Text to read:
--- Start ---

Specifically, should a transgender role be played by a transgender actor? (The film stars Eddie Redmayne, who won an Oscar for his performance as Stephen Hawking in “The Theory of Everything” and has been nominated once again for a Golden Globe and a Screen Actors Guild Award for “Girl.”) More broadly, should creative and interpretive artists stick to their own experiences? The latter is a question that I have a vested interest in as the author of the debut novel “Water Music,” about four gay athletes and how their professional rivalries color their personal relationships with one another, and the forthcoming “The Penalty for Holding,” about a gay, biracial quarterback’s search for identity, success, acceptance and love in the NFL. (They’re both part of my series “The Games Men Play.”)

What, I’m often asked, would a woman – and a straight one at that – know about gay sex? I could say I find men thrilling and that it’s fun to escape into something or someone other than yourself. (In that sense, artists are transgendered intellectually.) But ultimately for me, a male-male romance is a distant mirror through which I can view a narrative of sex, dominance, rivalry and power safely, objectively and sensuously. (An editor friend told me I should simply respond that Stephen Crane – who wrote “The Red Badge of Courage,” one of the best war novels – never set foot on a battlefield. Or maybe I should just say, one with Gustave Flaubert, “Madame Bovary, c’est moi.”)

--- End ---

Set of tasks:
1. In the essay on artists and their own experiences, why does the writer have a vested interest in whether artists should stick to what they have lived? Answer in one to three sentences.
2. Extend the essay on artists and their own experiences, picking up after its last sentence.
You won't need the listing for any of this.

Data excerpt:
--- Start ---

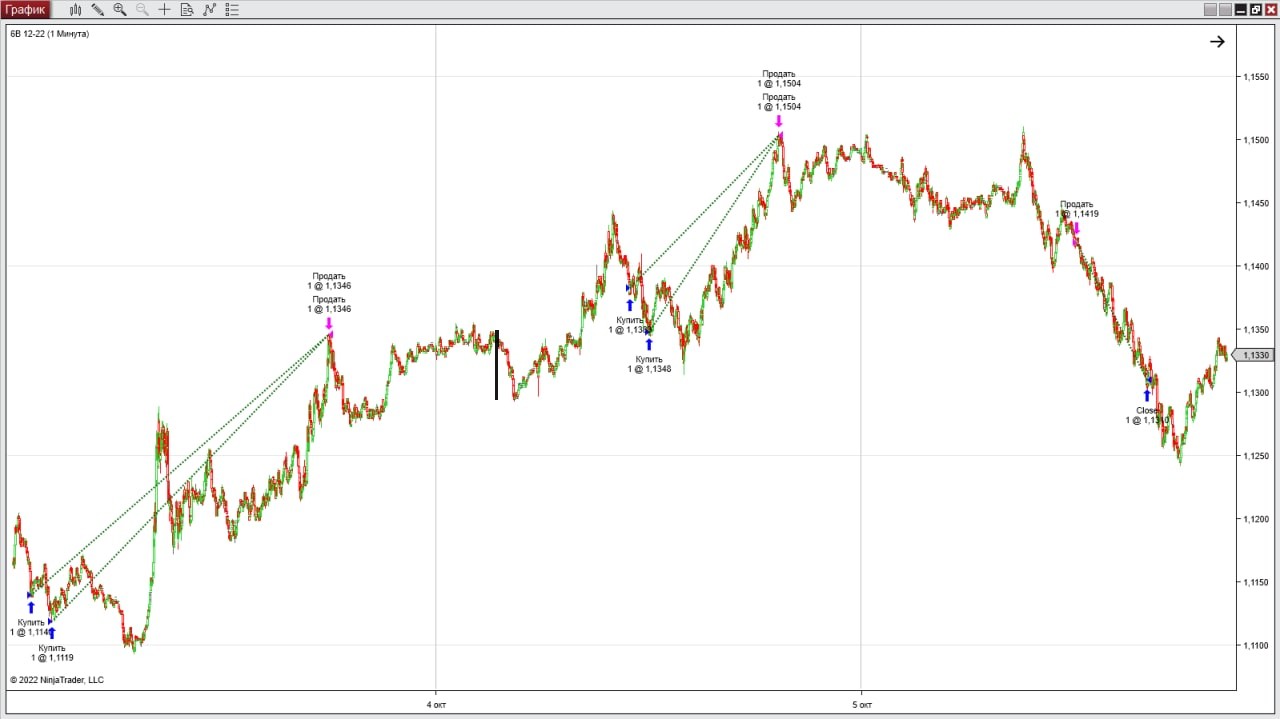Open the indicators icon
The height and width of the screenshot is (719, 1280).
click(x=209, y=10)
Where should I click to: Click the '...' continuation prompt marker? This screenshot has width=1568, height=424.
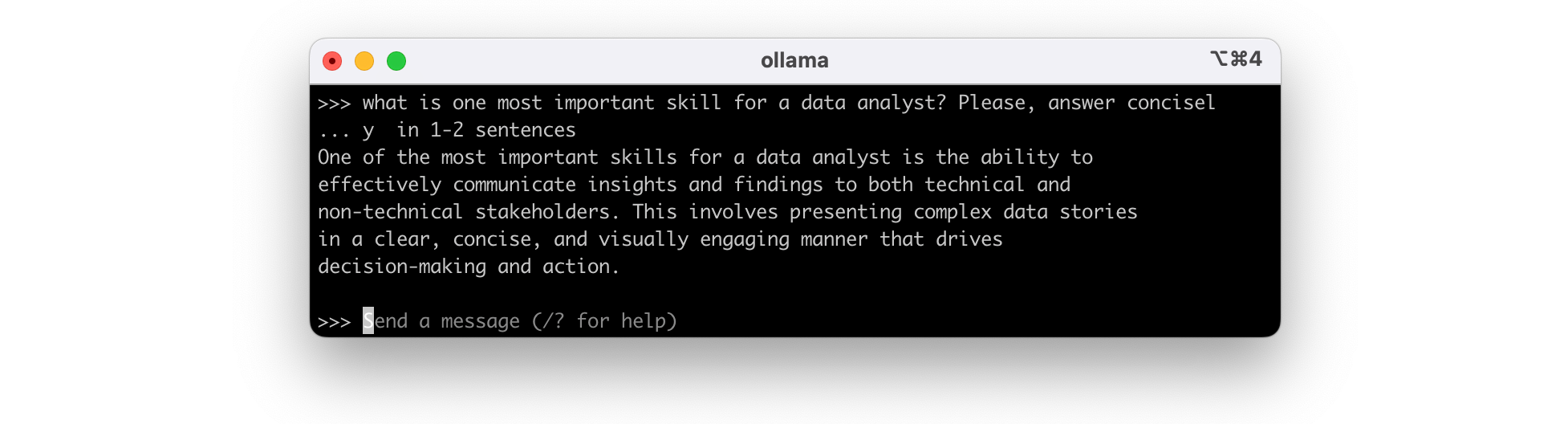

--- End ---

Answers per task:
1. The writer is a straight woman who writes about gay men. Her debut novel "Water Music" is about four gay athletes, and her upcoming "The Penalty for Holding" follows a gay, biracial NFL quarterback.

2.
Of course, I bring myself to my work. We all do. How could we not? And conversely, there’s much to be said for matching an artist’s background to a work. It has, however, no relevance in the so-called high arts – ballet, opera, theater – which are characterized by a kind of hyper- or super-reality and in which the four Ts (talent, training, technique and temperament) prevail. (These are also art forms that contain a fair amount of drag and pants, or women playing men or boys, roles.) Who cares that the soprano singing Madama Butterfly is not an actual 15-year-old geisha? She is, after all, singing in Italian. And if she cannot manage those repeated Fs in “Un bel di,” well, forget about it.

But the popular visual arts – film, video, digital – have always suggested a verisimilitude that is heightened by the age of the Internet. Reality rules. We want everything to be authentic. A transgender actor would certainly look more like a transgender person, right?

"There is an incredibly valid discussion for why a trans actress isn't playing the part, because there are so many brilliant trans actresses, and I'm sure there are many who could play this part sensationally,” Redmayne told “The Telegraph. "But one of the complications is that nowadays you have hormones, and many trans women have taken hormones. But to start this part playing male you'd have to come off the hormones, so that has been a discussion as well. Because back in that period (the early 20th century) there weren't hormones."

Beyond the physical reality, however, is the role that imagination plays in all the arts.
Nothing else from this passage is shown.